Invité par l’Association des Tunisiens des Grandes Ecoles (ATUGE), le ministre des Finances, Ridha Chalghoum, a été interpellé sur plusieurs problématiques économiques, comme nous l’avions vu dans un précédent article. Son intervention était aussi l’occasion de dresser un état des lieux de la conjoncture tunisienne.
Pour le ministre, il est clair que la situation économique était meilleure en 2010. Néanmoins, même si des efforts ont été déployés en vue de faire face à la crise de 2008, ces derniers n’ont pas permis de réaliser une meilleure croissance économique. “Pour créer de l’emploi, la part de l’investissement dans le budget de l’Etat doit être égale à 30%. La croissance, pour sa part, doit atteindre 7%”, a-t-il noté.
Les grands chantiers de l’après 2011
Après 2011, un changement s’imposait dans l’économie tunisienne, mais chaque partie prenante au débat avait une vision, d’autant plus que la Tunisie a fait face à un contexte social très difficile, marqué par des grèves et des mouvements sociaux. “L’Etat a payé des millions de dinars pour conserver la paix sociale. Il y a eu, dans ce contexte, plus de 200 000 recrutements dans la fonction publique. La masse salariale est passée de 7 milliards de dinars en 2010 à 19 milliards de dinars actuellement”, a-t-il regretté.
D’un autre côté, la conjoncture, durant l’après 2011, a été marquée par la faiblesse de l’Etat, ce qui a impacté l’exécution de plusieurs projets et affecté plusieurs secteurs. “Nous avons commencé à nous endetter en devises pour combler les besoins de l’Etat, ce qui a conduit à l’aggravation du déficit. Les investissements étrangers n’étaient pas nombreux. Dans ce même contexte, la valeur du dinar a dégringolé”, a-t-il rappelé.
Actuellement, la part des investissements dans le budget de l’Etat est encore loin des 30% requis : 18,5%. L’épargne nationale, pour sa part, a atteint 8,5% selon Ridha Chalghoum, alors qu’elle était à 21%. Face à tout cela, la capacité d’investissement était faible. Tant d’éléments qui, poursuit-il, ont conduit à une croissance économique faible.

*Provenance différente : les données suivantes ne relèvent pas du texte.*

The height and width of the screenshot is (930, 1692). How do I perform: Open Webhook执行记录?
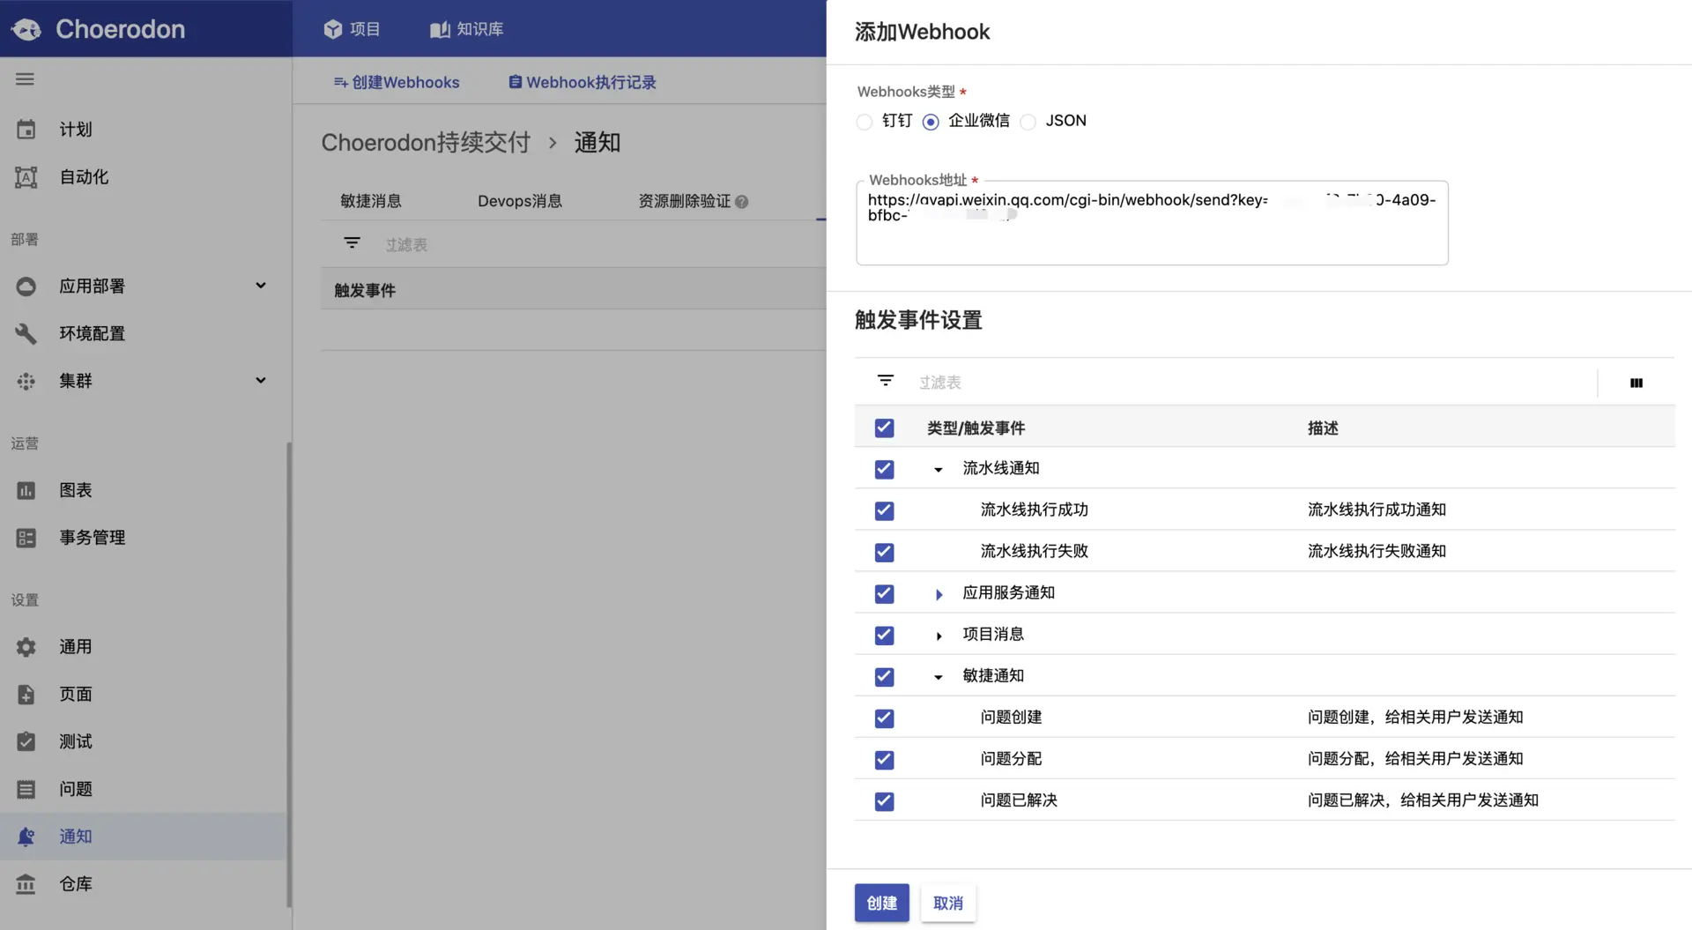581,82
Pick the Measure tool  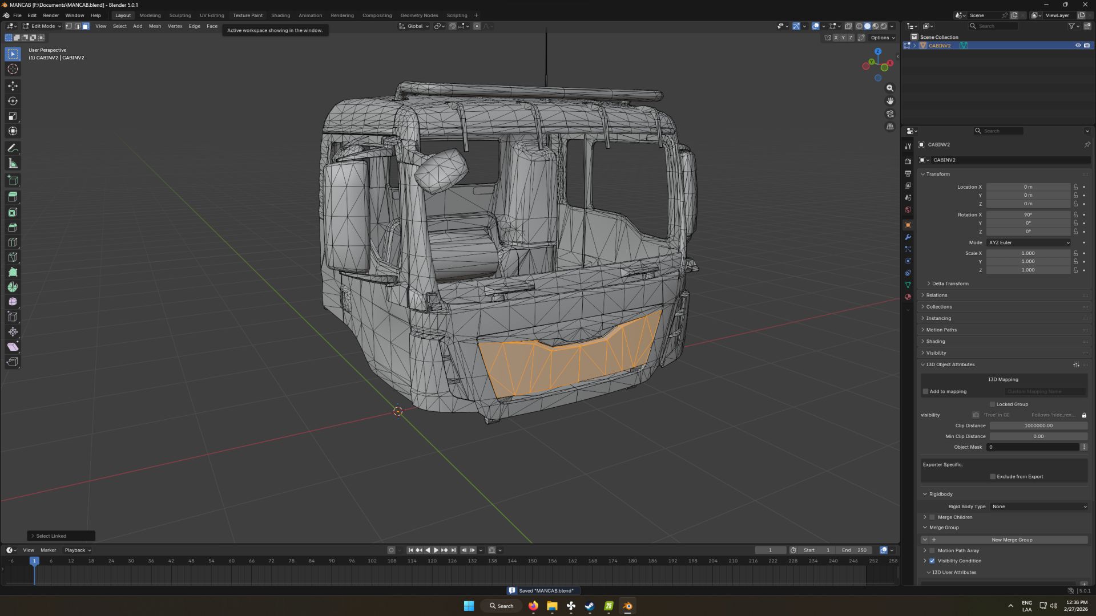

Une amélioration en 2017, mais d’autres efforts sont requis
2017 a marqué un nouveau départ pour la Tunisie, étant donné que de nouvelles mesures ont été prises. Il s’agissait, aussi, de respecter les engagements de la Tunisie vis-à-vis du FMI (Fonds Monétaire International). “Dans cette situation, nous avons besoin de partis politiques forts et d’une société civile forte qui soient conscients de la gravité de la situation et qui comprennent, par exemple, qu’il faut geler les recrutements dans la fonction publique”, a-t-il encore dit. D’où la mise en place des objectifs à moyen terme, notamment en ce qui concerne le déficit (3% du PIB en 2020 et 2% en 2022).
Autre point abordé par le ministre des Finances : la situation des entreprises publiques. Elles doivent être réformées et restructurées afin de relancer l’économie. Ainsi, il sera possible de les préserver pour les générations futures. “Si on doit revendre une partie des entreprises publiques, l’argent devrait servir aux générations futures. On ne peut plus travailler avec un statut quo !”, a assuré Ridha Chalghoum.
Une fiscalité optimisée
Tant d’éléments sur lesquels le prochain gouvernement devrait se focaliser selon le ministre. En ce qui concerne la fiscalité, celle-ci, poursuit-il constitue l’un des éléments clés pour une éventuelle sortie de crise. C’était, d’ailleurs, le cas en 1986, lorsque la TVA (taxe sur la valeur ajoutée) a été introduite.
“Les défis, aujourd’hui, sont nombreux. Notre économie évolue dans un environnement mondialisé. C’est une tendance qu’il faut suivre. Il faut, aussi, suivre les évolutions en matière de transparence fiscale à l’étranger et travailler, dans cette même optique, sur l’échange des données et l’optimisation fiscale. Sur ce plan, le travail de l’administration doit être amélioré à travers des contrôles plus efficaces. Pour chaque projet, les objectifs doivent être fixés. Il faut, par la suite, faire le suivi. C’est la culture qu’il faut mettre en place”, a conclu Ridha Chalghoum.